Transcribe exactly the lines from the one holding "[Follow us on Telegram] (216, 1244)" to the end of the data below, including both of those lines and no others.

******

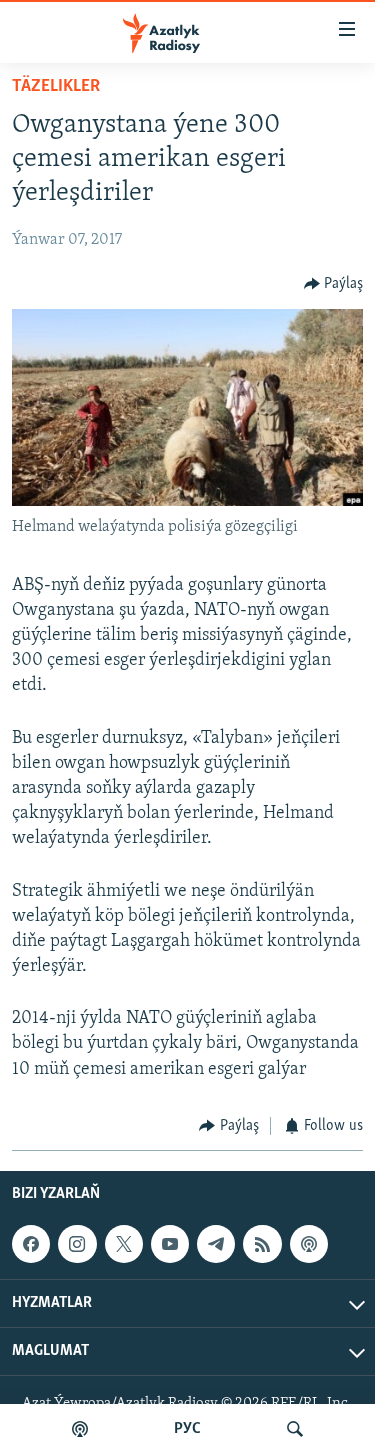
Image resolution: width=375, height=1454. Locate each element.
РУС (187, 1429)
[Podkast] (80, 1429)
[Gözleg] (295, 1429)
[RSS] (262, 1244)
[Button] (334, 284)
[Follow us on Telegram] (216, 1244)
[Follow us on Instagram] (77, 1244)
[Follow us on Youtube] (170, 1244)
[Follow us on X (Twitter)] (124, 1244)
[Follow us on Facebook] (31, 1244)
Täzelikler (56, 87)
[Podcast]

******

Output below:
[Follow us on Telegram] (216, 1244)
[Follow us on Instagram] (77, 1244)
[Follow us on Youtube] (170, 1244)
[Follow us on X (Twitter)] (124, 1244)
[Follow us on Facebook] (31, 1244)
Täzelikler (56, 87)
[Podcast]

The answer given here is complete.